Authors:
Neel S. Bhatt, Azra Borogovac, Yvonne A. Efebera, Anna DeSalvo, Steven M. Devine, Amy Foley, Valerie Greco-Stewart, Betty K. Hamilton, Mykala Heuer, Todd Molfenter, John P. Plastaras, Brittany K. Ragon, Sarah A. Wall, Larisa Broglie, Mark B. Juckett, Nandita Khera, Mary M. Horowitz & Amy E. DeZern
University of Washington affiliated authors are displayed in bold.
✪ Open Access
Published: September 2025
Read the full text in the open access journal Blood Advances
Abstract:
Severe aplastic anemia (SAA) is a rare and life-threatening bone marrow failure disorder. Immunosuppressive therapy (IST) with antithymocyte globulin and cyclosporine has long been a frontline treatment option in SAA; however, its limited durability and risk of long-term complications such as secondary malignancies remain a drawback in this treatment modality. Allogeneic hematopoietic cell transplantation (HCT) is a potentially curative option with significantly improved outcomes over the long term, particularly with HLA-matched related donors.
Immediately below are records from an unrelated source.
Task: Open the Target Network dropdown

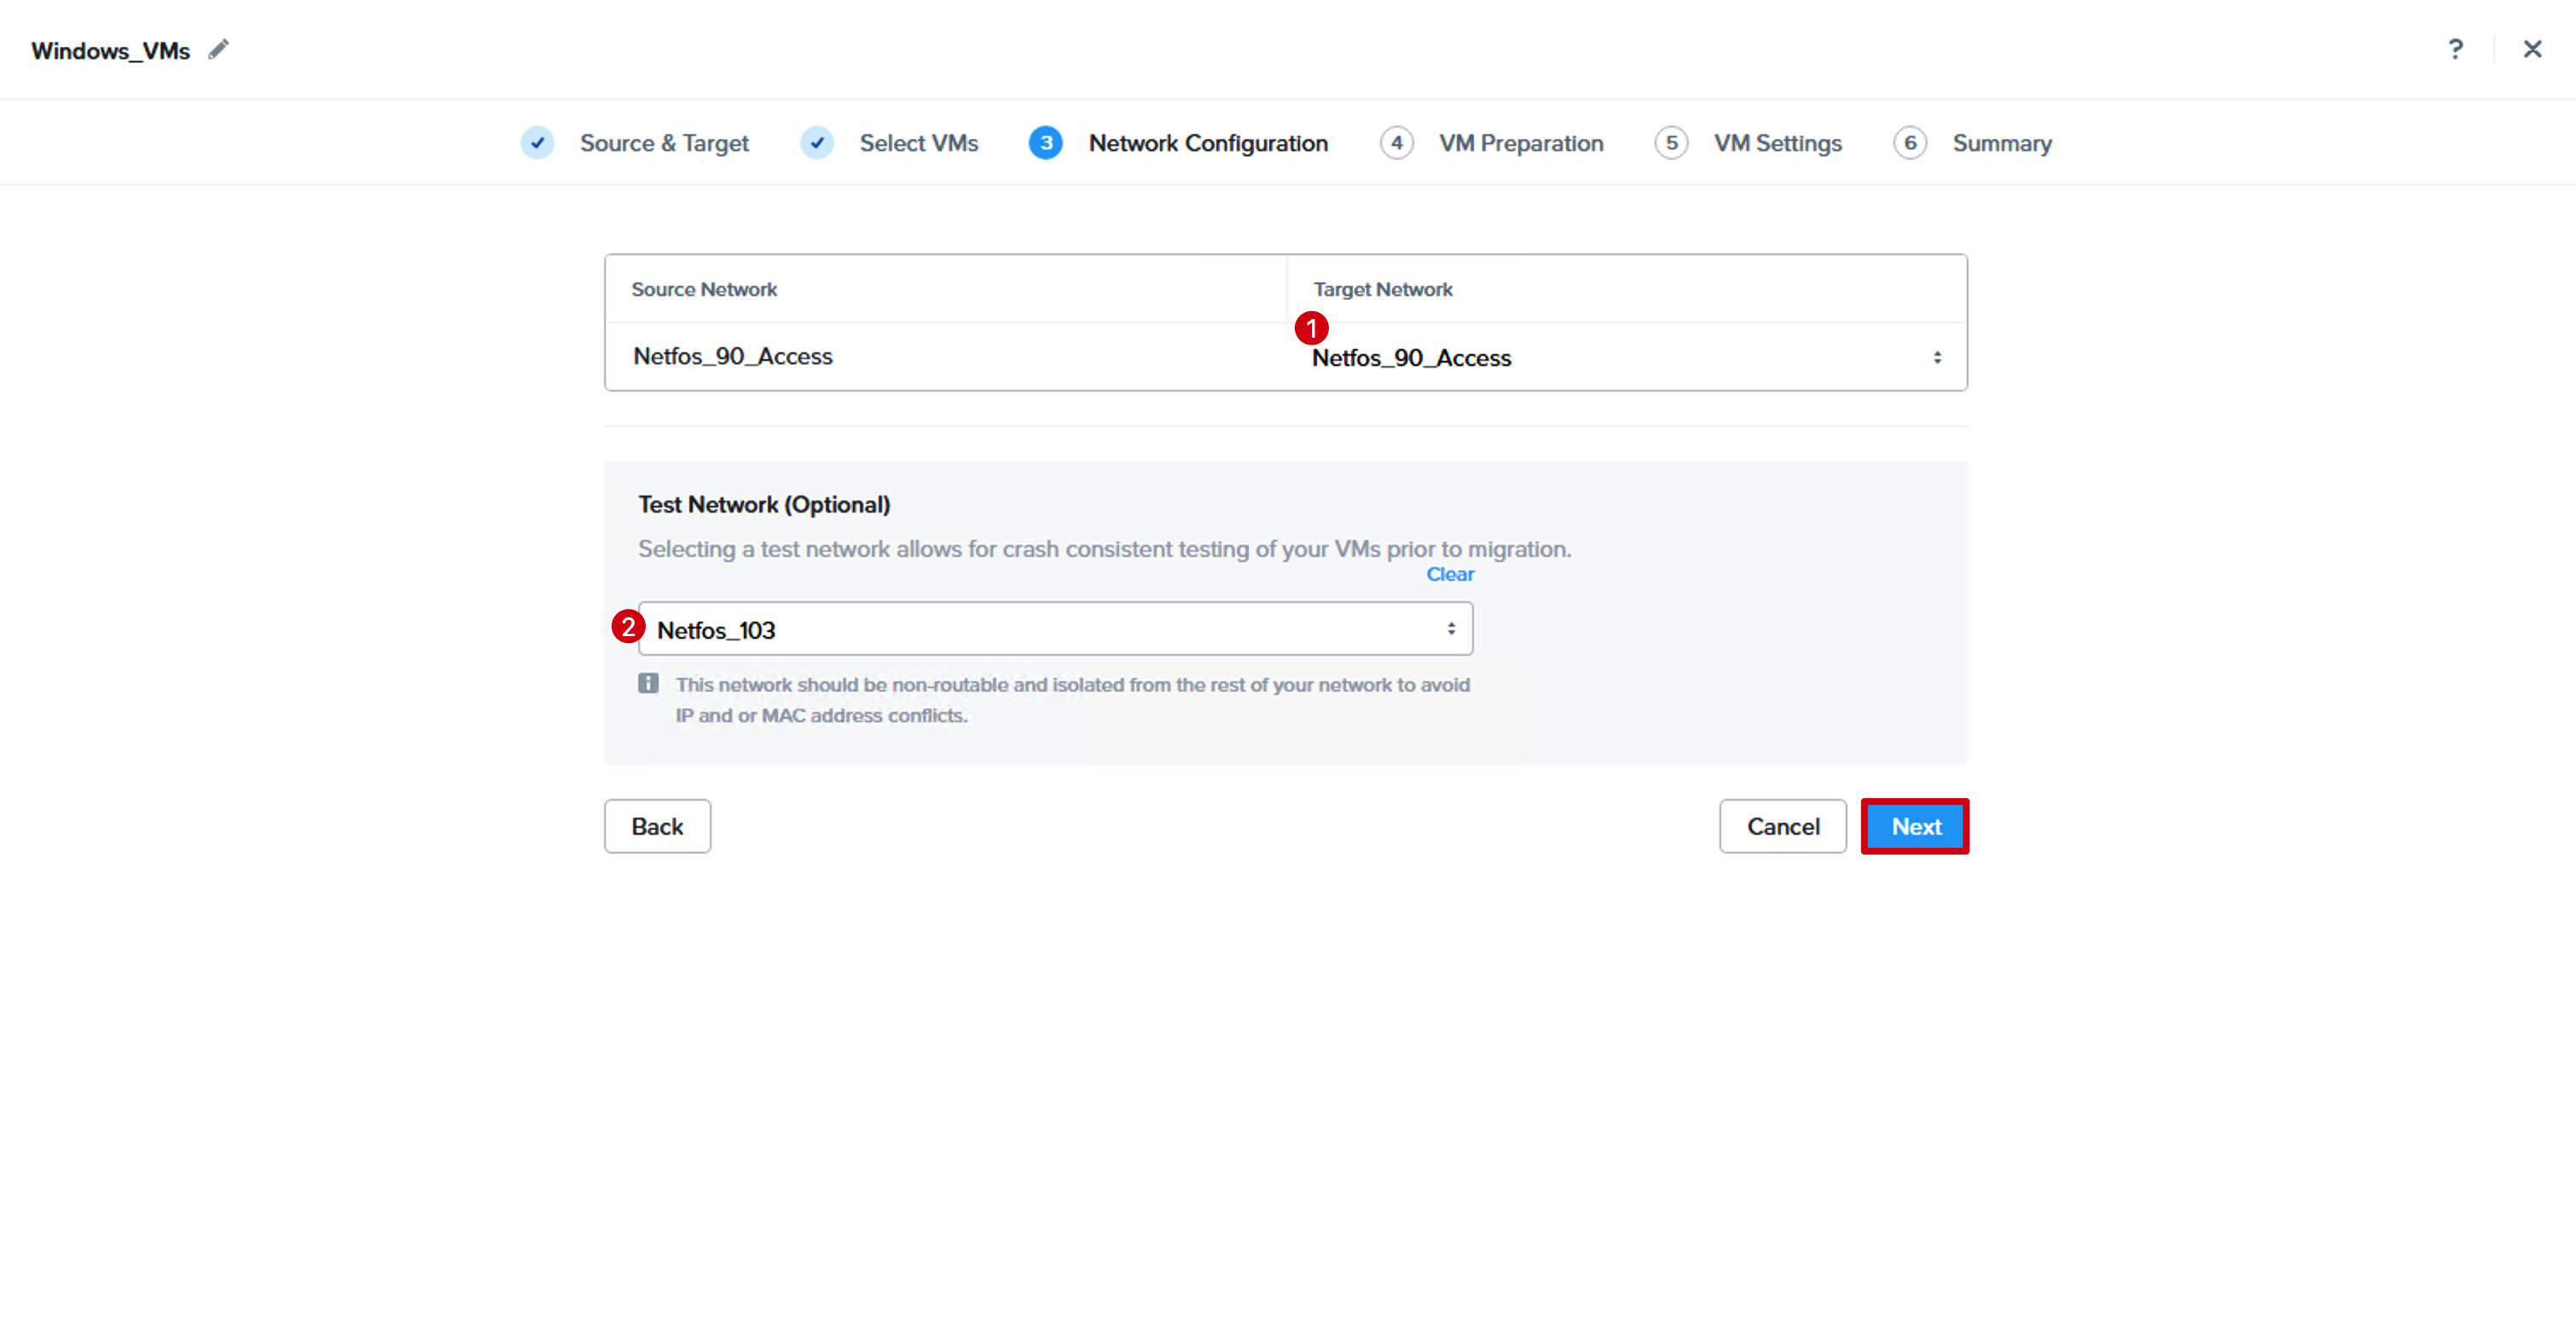Action: pos(1626,357)
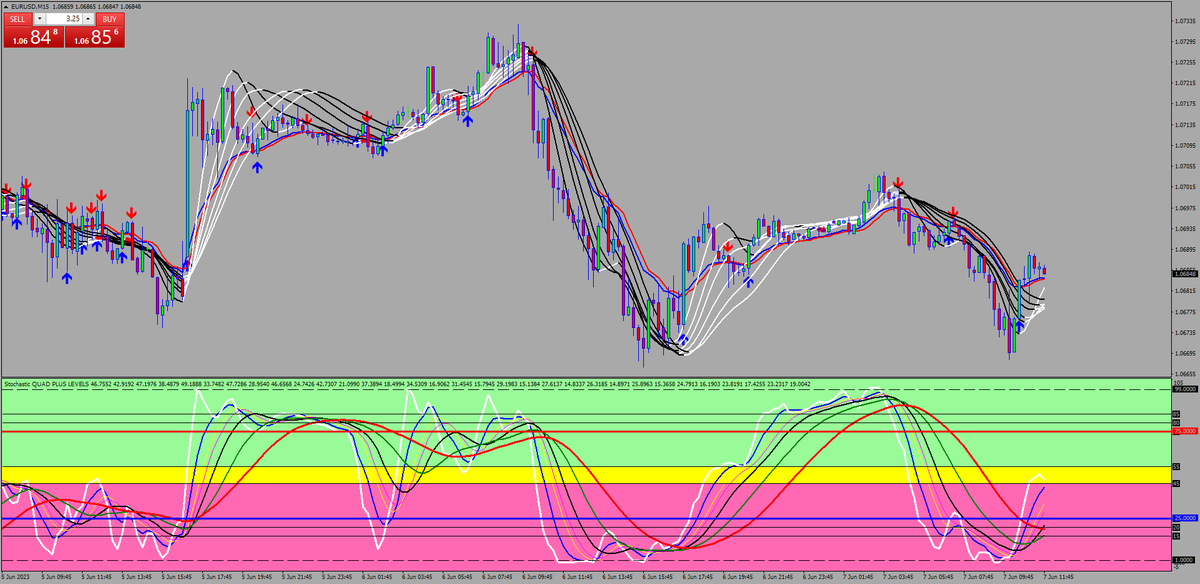
Task: Click the large bid price 1.06848 sell panel
Action: tap(33, 36)
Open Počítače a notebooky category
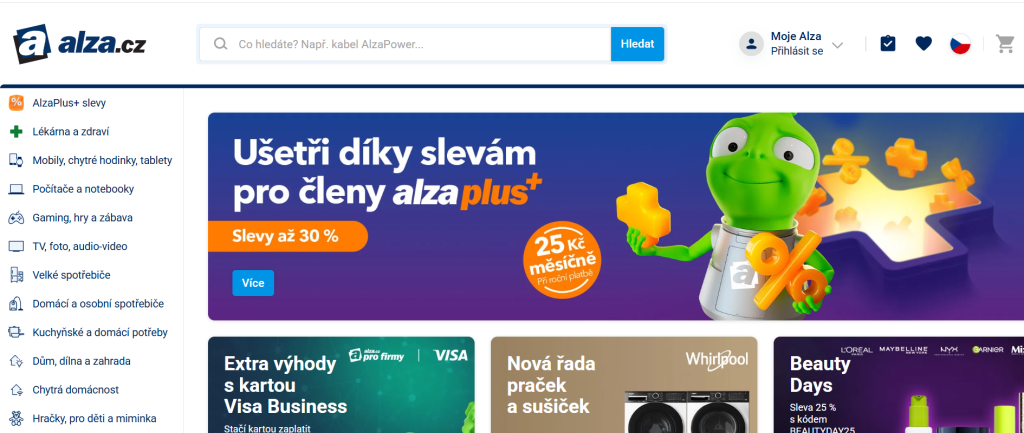Image resolution: width=1024 pixels, height=433 pixels. point(83,189)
However, the use of alternative donors, such as haploidentical, mismatched, or matched unrelated donors, has previously been limited due to increased transplant-related morbidity, particularly graft-versus-host disease (GVHD). HCTs have therefore been limited to young recipients and those with HLA-matched related donors, creating significant disparity for older adults and those who lack matched donor options. Nevertheless, more recent advances in HCT, such as posttransplant cyclophosphamide for GVHD prophylaxis, have led to improved outcomes of HCT with alternative donors; however, alternative donor HCT remains underused as up-front therapy, in part because of limited multicenter trial data. This review discusses current SAA treatment approaches, including both IST and HCT, and highlights remaining gaps. It also discusses how ongoing clinical trials such as CureAA and TransIT could help address these gaps. Furthermore, we discuss the importance of stakeholder engagement and implementation science in the integration of research-based evidence into clinical practice. Bridging these gaps is necessary for achieving equitable access for patients historically excluded from frontline HCT, including older adults and racially or ethnically diverse populations.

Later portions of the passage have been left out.